XVI - Assim, para além do cumprimento deste normativo impunha-lhe a ética, a deontologia profissional e a actuação conscienciosa exigida pela sua profissão que não tivesse por qualquer forma intervido na atribuição dos cartões ou dos respectivos plafonds como é, a todas as luzes, evidente.

XVII - De qualquer modo os cartões em causa foram abusivamente usados ao longo dos anos e um deles fraudulentamente obtido, por falsificação pelo autor da assinatura do seu pai, assinatura que também validou, aproveitando-se das suas funções ao serviço do Banco recorrente.

XVIII - Para além das outras referidas infracções disciplinares, à conduta do autor há que acrescer este outro ilícito disciplinar que constitui, em simultâneo, ilícito criminal, como declara a sentença recorrida.

XIX - Tal ilícito disciplinar - falsificação da assinatura pelo autor e posterior validação pelo próprio autor - é considerada na sentença infracção disciplinar grave, sem qualquer dúvida.

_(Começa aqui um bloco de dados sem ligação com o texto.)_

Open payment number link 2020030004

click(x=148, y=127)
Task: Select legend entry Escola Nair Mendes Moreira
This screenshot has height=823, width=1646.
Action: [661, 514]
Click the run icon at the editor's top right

XX - Não obstante até ter sido declarado na sentença o comportamento do autor, nesta matéria, como culposo e grave, com base em conjecturas e desvalorizações sucessivas dos factos praticados pelo autor, assentes sempre em meras hipóteses, nunca demonstradas e muito menos provadas; a sentença conclui pela ilicitude do despedimento por falta de justa causa.

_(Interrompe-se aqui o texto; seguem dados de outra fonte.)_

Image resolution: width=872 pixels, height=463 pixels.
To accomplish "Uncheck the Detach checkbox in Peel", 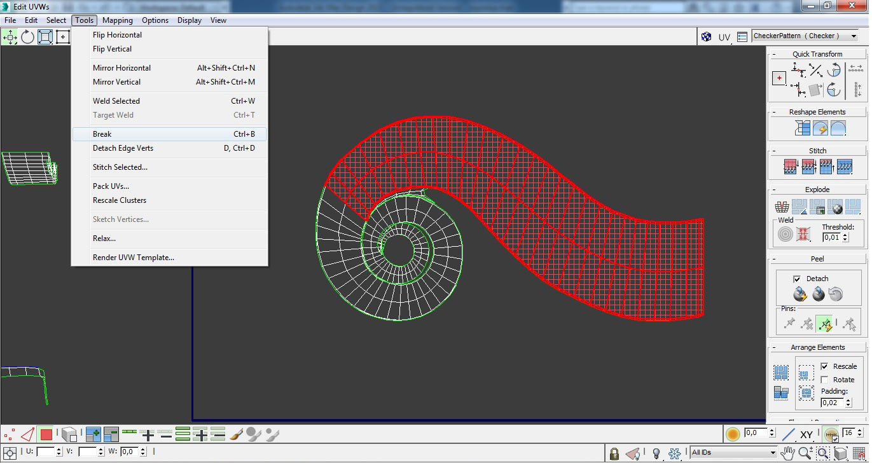I will pos(797,279).
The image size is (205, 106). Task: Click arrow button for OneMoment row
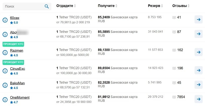pos(198,99)
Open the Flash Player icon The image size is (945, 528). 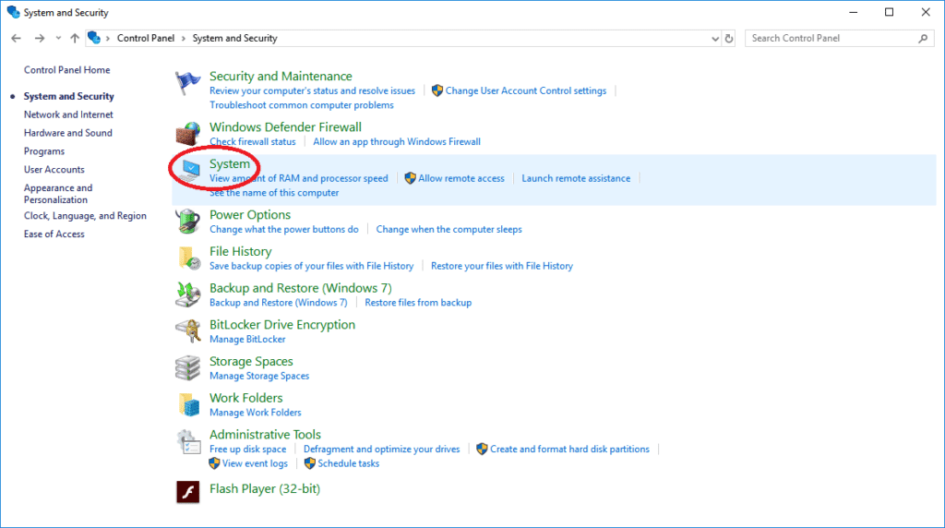coord(188,491)
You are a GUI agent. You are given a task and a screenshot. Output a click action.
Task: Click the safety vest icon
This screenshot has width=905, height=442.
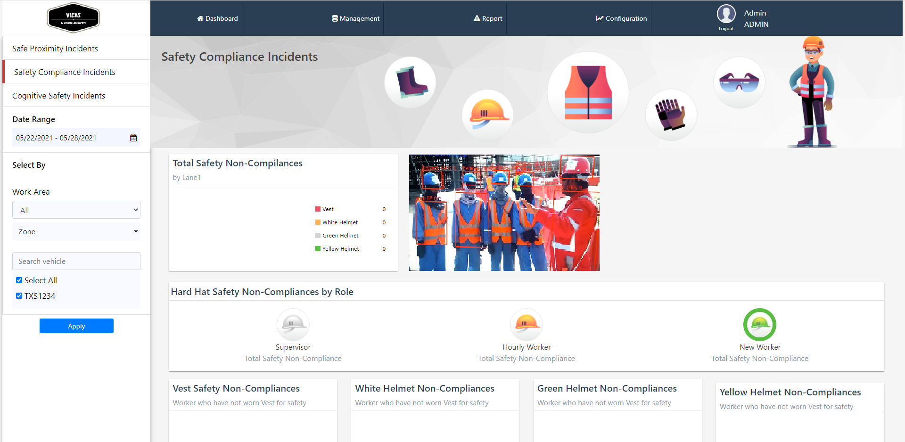[x=588, y=92]
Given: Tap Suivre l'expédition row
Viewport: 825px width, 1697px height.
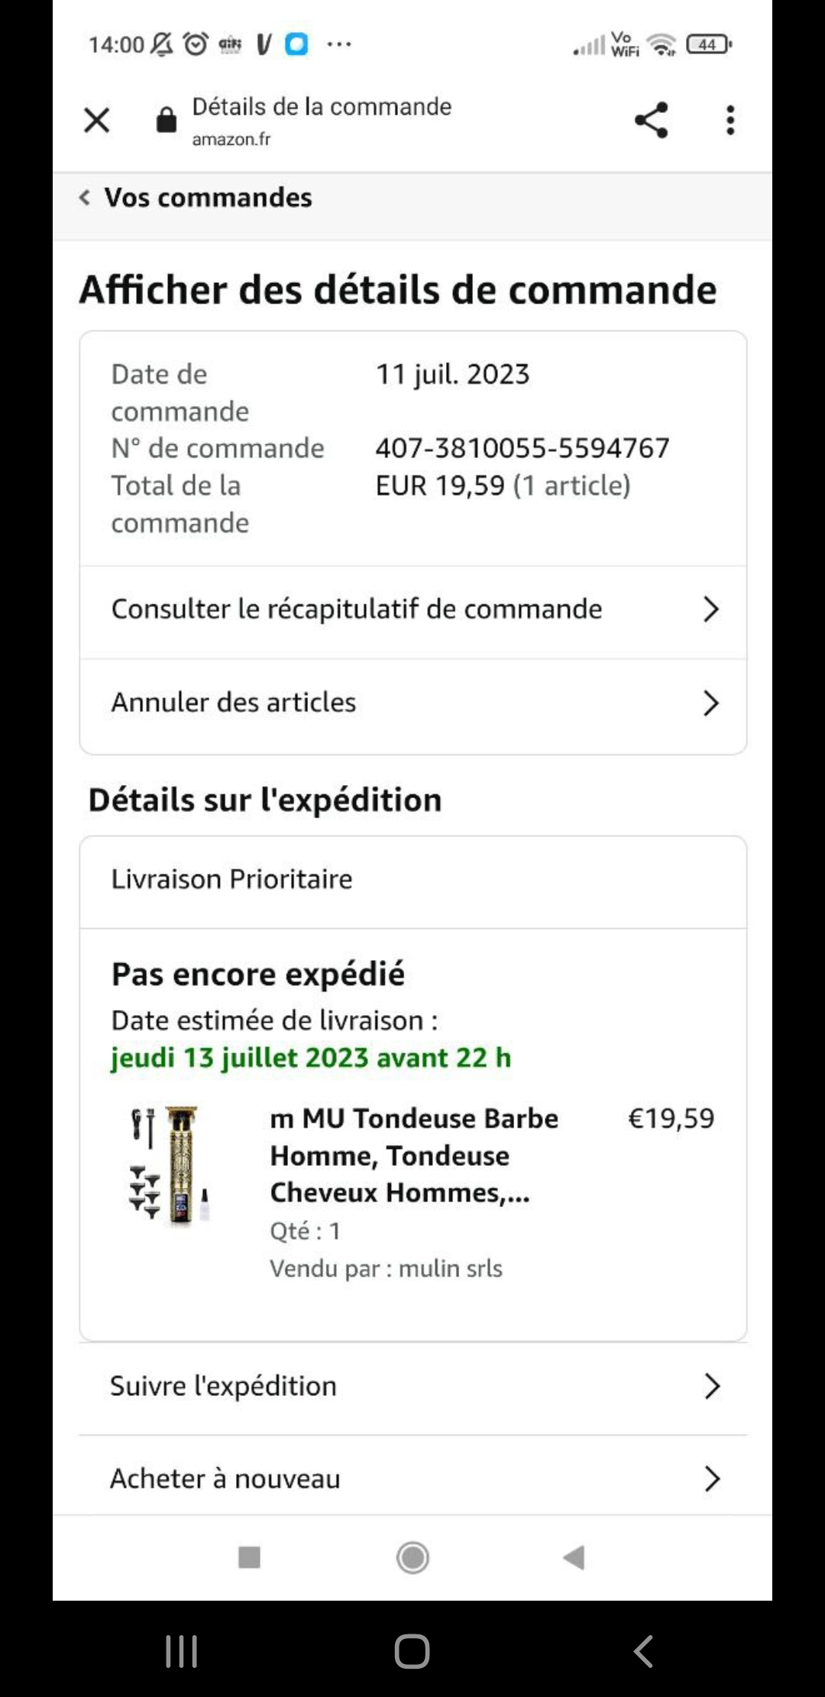Looking at the screenshot, I should tap(413, 1386).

XXI - E nesta evidente contradição entre a fundamentação e a decisão proferida reside, como já se referiu, a nulidade da sentença que não pode, nunca, julgar em contradição com os factos provados, com a real qualificação dos mesmos (infracção disciplinar grave/ilícito criminal) e com base em meras conjecturas favoráveis ao autor, ou a quem quer que seja.

XXII - Não houve "ligeireza" nem pode ser considerado um "acto irreflectido", como por mera hipótese se aventa na sentença, a requisição de um cartão de crédito, com falsificação da assinatura do pai pelo autor, que é empregado bancário do Banco emitente do cartão, assinatura que ele, graças à sua função no Banco, validou, sendo o falsificador da mesma, e depois usa anos a fio esse cartão em proveito próprio (artigos 27º e 28º dos Factos Provados) tudo à revelia do pai e do Banco recorrente.

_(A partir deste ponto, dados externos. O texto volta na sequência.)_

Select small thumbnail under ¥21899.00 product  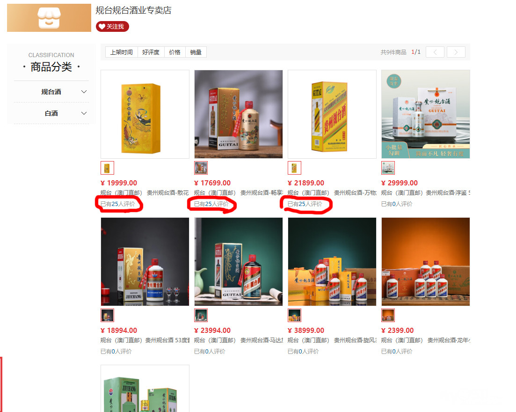pyautogui.click(x=294, y=168)
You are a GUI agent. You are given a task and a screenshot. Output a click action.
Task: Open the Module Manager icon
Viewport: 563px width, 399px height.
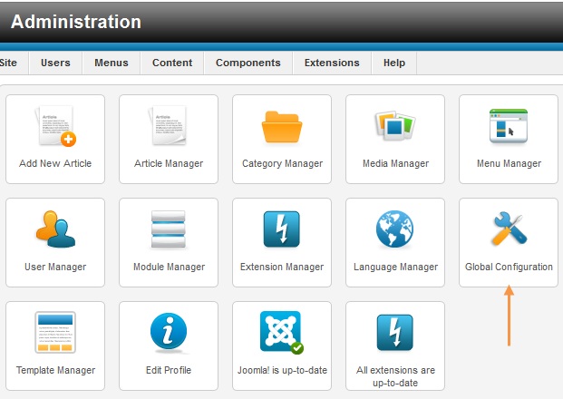[x=169, y=230]
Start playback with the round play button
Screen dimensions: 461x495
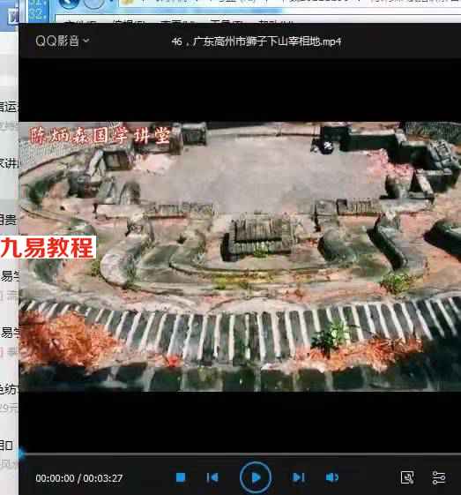pyautogui.click(x=256, y=477)
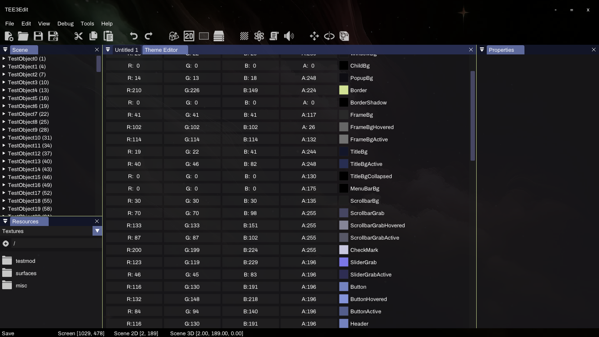Undo the last action
The image size is (599, 337).
coord(133,36)
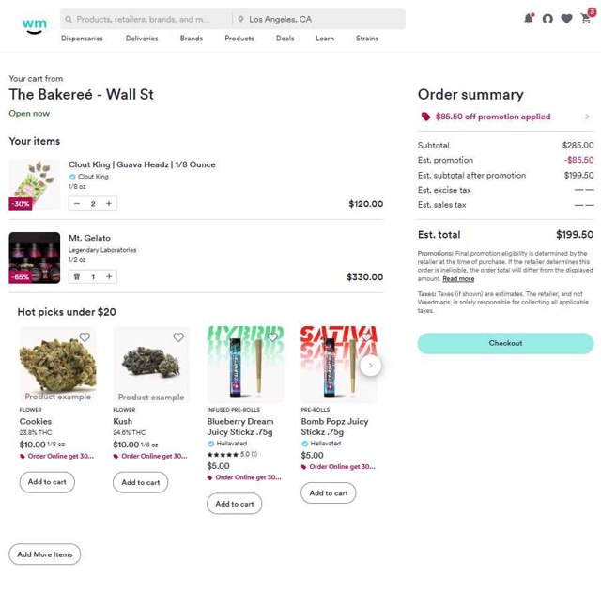Remove Mt. Gelato with trash icon
This screenshot has width=601, height=593.
(x=77, y=276)
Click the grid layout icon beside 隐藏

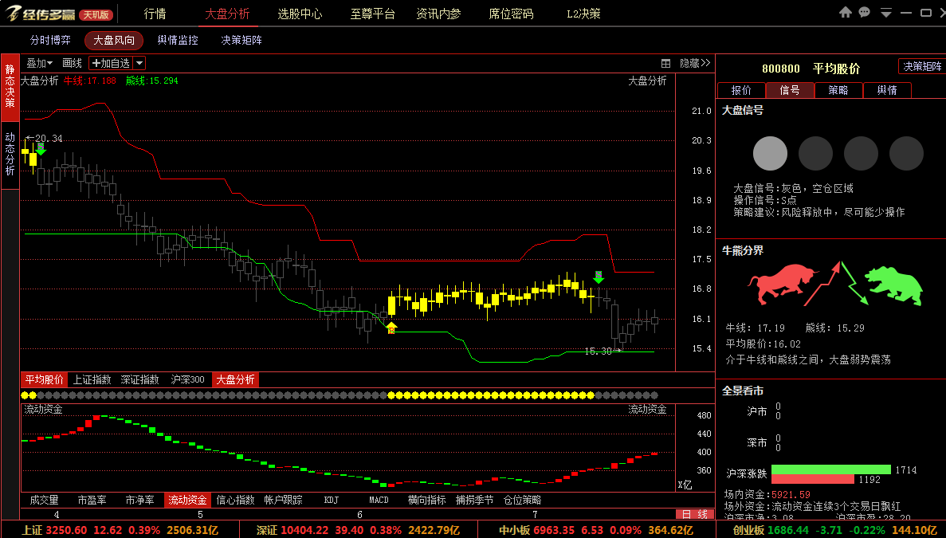pos(665,63)
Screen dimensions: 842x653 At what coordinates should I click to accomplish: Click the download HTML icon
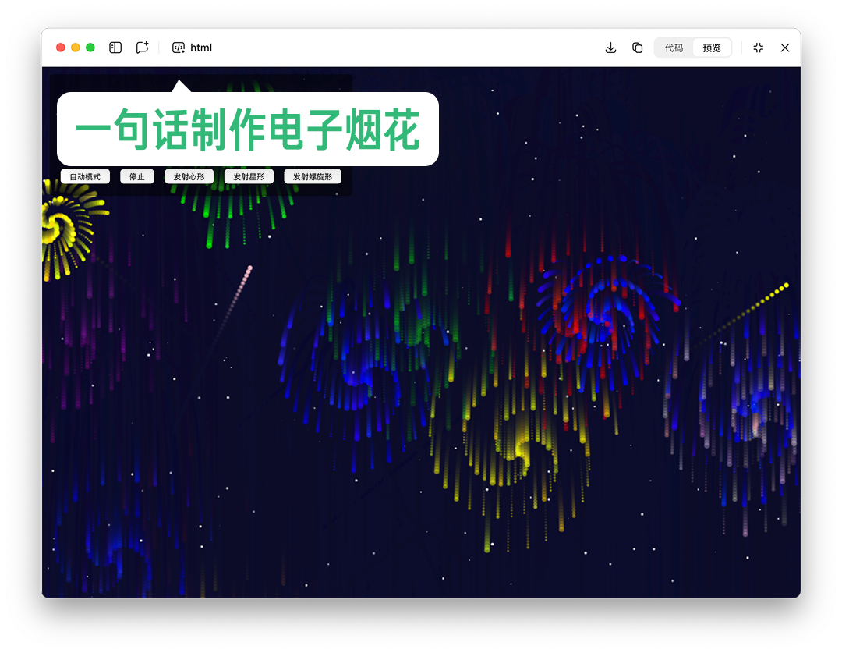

XXIII - E mais, usa conscientemente esse cartão sempre em pagamentos em ATM e Cash Advance, furtando-se ao controlo da assinatura e de identificação. (artigo 23º dos Factos Provados).

XXIV - São estes os factos objectivamente a considerar, ponderando ainda os seus efeitos na relação laboral - considerando a qualidade de gerente do autor e a actividade bancária do ora recorrente.

XXV - Desde a requisição à utilização dos cartões, especialmente, do cartão Classic, fraudulentamente obtido por acto do próprio autor, nada evidencia "ligeireza", "acto irreflectido" ou "comodismo", antes uma sucessão de actos intencionais, conscienciosos e culposos e graves constituindo ilícitos criminal e disciplinar.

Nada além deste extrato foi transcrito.